Monte Rosa. Ghiacciaio impraticabile, mucche in alpeggio con l’elicottero

A causa del troppo caldo sulle Alpi piemontesi le mucche salgono in alpeggio in elicottero. Una soluzione estrema che si è resa necessaria negli scorsi giorni a Macugnaga (VB). Il piccolo villaggio walser è forse l’ultimo baluardo della cosiddetta transumanza glaciale: il trasferimento estivo delle vacche nei prati in quota, con attraversamento di un ghiacciaio. Una tradizione trasmessa di generazione in generazione, che vedeva un tempo i pastori partire da Macugnaga per raggiungere gli alpeggi ai piedi della parete est del Monte Rosa (4.635 m).

Paolo Rabogliatti è uno dei pochi allevatori che continua a praticare questa antica transumanza. Come dichiarato negli scorsi giorni al quotidiano La Stampa, quest’anno per la prima volta non è riuscito a condurre le mucche all’Alpe Fillar, passando a piedi lungo il ghiacciaio del Belvedere. Troppo critiche le condizioni del ghiacciaio che, in continua evoluzione per effetto del cambiamento climatico, quest’anno si è “abbassato nella sua parte finale”. Si è così venuto a formare “un enorme cratere con una parete ripidissima”, non certo attraversabile dal bestiame. Per Rabogliatti non c’è stata altra soluzione se non quella di utilizzare un elicottero per portare le vacche sui pascoli in quota.

La tradizione dell’alpeggio a Macugnaga

La transumanza glaciale nel territorio di Macugnaga rappresenta una tradizione plurisecolare. Per decenni, trasmettendo la tecnica di padre in figlio, i pastori hanno condotto le vacche in alpeggio. Il bestiame veniva trasferito nei pascoli in quota da maggio a settembre. Nel mentre in malga (o alpe) venivano prodotti formaggi speciali, resi prelibati dalle essenze botaniche dei prati.

Una delle mete principe è stata a lungo rappresentata dall’Alpe Fillar. La si raggiungeva partendo dai 2.000 m del Belvedere di Macugnaga, con un’ora di cammino tra i crepacci del ghiacciaio del Belvedere. Si risaliva poi sulla morena opposta, approdando infine ai pascoli.
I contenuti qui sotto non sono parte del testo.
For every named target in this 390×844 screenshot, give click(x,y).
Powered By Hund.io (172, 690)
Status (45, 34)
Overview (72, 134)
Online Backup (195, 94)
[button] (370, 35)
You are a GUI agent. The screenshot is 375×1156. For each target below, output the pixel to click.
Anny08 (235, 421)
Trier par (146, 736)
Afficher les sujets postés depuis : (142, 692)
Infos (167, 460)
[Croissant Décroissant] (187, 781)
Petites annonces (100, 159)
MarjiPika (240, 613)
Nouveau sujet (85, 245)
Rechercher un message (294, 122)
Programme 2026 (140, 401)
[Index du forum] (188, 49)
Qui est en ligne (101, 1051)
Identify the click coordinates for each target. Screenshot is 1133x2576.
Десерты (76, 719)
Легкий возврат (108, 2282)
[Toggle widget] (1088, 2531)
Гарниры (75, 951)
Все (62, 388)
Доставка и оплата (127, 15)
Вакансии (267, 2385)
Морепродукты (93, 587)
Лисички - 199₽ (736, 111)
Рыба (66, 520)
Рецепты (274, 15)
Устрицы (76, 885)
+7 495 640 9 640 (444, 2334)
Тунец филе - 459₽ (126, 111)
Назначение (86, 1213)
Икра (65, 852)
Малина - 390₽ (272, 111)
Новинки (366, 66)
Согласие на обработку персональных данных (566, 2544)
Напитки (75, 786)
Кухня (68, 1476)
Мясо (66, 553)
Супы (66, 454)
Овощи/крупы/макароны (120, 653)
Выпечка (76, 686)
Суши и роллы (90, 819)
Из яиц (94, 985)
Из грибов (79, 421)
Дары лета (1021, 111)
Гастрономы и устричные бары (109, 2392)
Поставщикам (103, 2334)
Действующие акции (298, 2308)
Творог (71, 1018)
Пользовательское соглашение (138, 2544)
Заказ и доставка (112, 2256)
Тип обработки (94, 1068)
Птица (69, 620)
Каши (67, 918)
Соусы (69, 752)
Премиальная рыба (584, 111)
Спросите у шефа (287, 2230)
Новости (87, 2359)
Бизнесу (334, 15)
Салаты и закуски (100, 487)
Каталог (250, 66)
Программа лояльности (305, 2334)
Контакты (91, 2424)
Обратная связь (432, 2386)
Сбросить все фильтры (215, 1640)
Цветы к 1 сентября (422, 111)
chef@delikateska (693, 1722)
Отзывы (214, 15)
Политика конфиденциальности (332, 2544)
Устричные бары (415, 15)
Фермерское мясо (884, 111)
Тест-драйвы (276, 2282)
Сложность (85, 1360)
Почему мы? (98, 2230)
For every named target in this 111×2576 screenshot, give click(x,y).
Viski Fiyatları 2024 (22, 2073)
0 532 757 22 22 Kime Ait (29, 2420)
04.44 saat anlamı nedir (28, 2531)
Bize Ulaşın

Le baite dell’Alpe Fillar sono state distrutte nel 1951 da un’alluvione. I pastori hanno continuato però a praticare l’alpeggio ogni estate. Le condizioni attuali del ghiacciaio, in continuo peggioramento, mettono a rischio l’antica usanza.

Meno critica la situazione dell’Alpe Pedriola, dove gli allevatori di Macugnaga sono riusciti ad arrivare senza difficoltà anche quest’estate. In questo caso l’attraversamento del ghiacciaio genera meno problemi. Si segue infatti la traccia battuta dagli escursionisti diretti al Rifugio Zamboni-Zappa.

L’evoluzione del ghiacciaio del Belvedere

Il ghiacciaio del Belvedere è stato oggetto di studi fin dal 1787. La massima espansione della superficie è datata 1922. Il costante ritiro della massa glaciale viene invece rilevato a partire dal 1992. Lentamente, tra il 1992 e il 2000, il ghiacciaio è arretrato di 14 metri. Una involuzione che ha mostrato una accelerazione nel 2001, con spostamento del ghiacciaio sempre più in quota. Nel 2006 il CNR ha dato il via a un progetto di monitoraggio, tuttora in corso, dei movimenti del ghiacciaio. Un team di glaciologi coordinato da Gianni Mortara dell’Istituto di ricerca per la protezione idrogeologica del Consiglio Nazionale delle Ricerche, ha posizionato una serie di paline ablatometriche nei punti più significativi del ghiacciaio. I dati ottenuti hanno consentito di misurare il ritmo di fusione del ghiaccio. Oltre a un’ablazione tra i 3 e i 6 centimetri al giorno, è stato evidenziato come nel bacino si moltiplichino i fenomeni di instabilità, quali crolli di seracchi e di roccia o collassi di morene. I dati più recenti hanno evidenziato la formazione di due nuove fratture nella morena del Belvedere. Eventi che, di pari passo con l’innalzamento termico, sono destinati a diventare più frequenti e estesi.